05/07/04 — Eureka decides on installation of new sewer line

View Archive

Eureka decides on installation of new sewer line

By Sam Atkins
Published in News on May 7, 2004 1:59 PM

EUREKA -- The town board decided Thursday to have a new sewer line installed to its lagoons that can be used as needed.

This decision came after several months of trying to determine why the town is receiving abnormally high sewer bills from Fremont. The bills indicated a high amount of wastewater being pumped from Eureka's sewer system to Fremont.

Ray Lancaster, former Eureka commissioner, has been testing the meters and has made several reports to the board. Somehow Fremont is still showing that the town is pumping three times more gallons than it actually is, he said.

The town received a quarterly total bill for $22,787.83 and Lancaster said that may be the lowest bill it would get all year. Multiplying that total by four and adding internal expenses would result in a cost of around $100,000 for the year, which is as much as the town's entire budget.

"It's too much money for the town to be forking out," added Lancaster.

Mayor Randy Bass said that another problem is the increase in rainfall that has infiltrated the system. The infiltration has caused the flow meters to indicate that the town is pumping six to seven times more gallons of wastewater to Fremont than it should be, he said.

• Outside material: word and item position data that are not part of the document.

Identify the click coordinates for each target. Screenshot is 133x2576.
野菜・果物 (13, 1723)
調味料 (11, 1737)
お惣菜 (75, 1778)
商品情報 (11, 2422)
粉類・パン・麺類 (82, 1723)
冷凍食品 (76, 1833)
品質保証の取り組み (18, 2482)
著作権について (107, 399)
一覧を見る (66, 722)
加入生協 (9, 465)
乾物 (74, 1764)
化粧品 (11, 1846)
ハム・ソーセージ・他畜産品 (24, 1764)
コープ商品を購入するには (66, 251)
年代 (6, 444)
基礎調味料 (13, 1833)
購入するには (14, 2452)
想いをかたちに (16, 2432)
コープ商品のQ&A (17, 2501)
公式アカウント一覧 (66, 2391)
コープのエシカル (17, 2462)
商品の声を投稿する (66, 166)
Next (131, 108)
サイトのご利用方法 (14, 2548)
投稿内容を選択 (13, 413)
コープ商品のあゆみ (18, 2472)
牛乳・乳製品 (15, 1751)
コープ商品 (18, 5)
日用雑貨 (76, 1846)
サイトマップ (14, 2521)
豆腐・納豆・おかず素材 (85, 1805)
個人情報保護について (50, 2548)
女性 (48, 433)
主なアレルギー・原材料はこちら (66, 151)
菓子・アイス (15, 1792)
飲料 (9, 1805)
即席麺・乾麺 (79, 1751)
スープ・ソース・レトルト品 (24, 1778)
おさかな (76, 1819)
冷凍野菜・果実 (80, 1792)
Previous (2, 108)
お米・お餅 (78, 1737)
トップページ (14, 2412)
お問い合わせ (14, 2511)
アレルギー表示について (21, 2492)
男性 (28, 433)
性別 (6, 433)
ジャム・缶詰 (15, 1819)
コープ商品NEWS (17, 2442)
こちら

There has been a discussion with Fremont and it agreed that Eureka would be charged according to what it thinks it is pumping. If they cannot determine what is wrong, it will have to pay the rest, said Bass.

The board has sent a letter asking Mike Acquesta, town engineer, to install the new sewer line to divert the wastewater to the town's existing sewer lagoons. Al Hodge with the N.C. Division of Water Quality has authorized the town to do it. The two-valved line will allow the town to divert wastewater to its existing lagoons and to discharge into the Fremont conveyance line.

After it is installed, the town will have to get final approval from Hodge. Lancaster does not expect the materials for the line to cost much.

"The town has no intentions of diverting wastewater to the lagoons unless the state approves it," he said.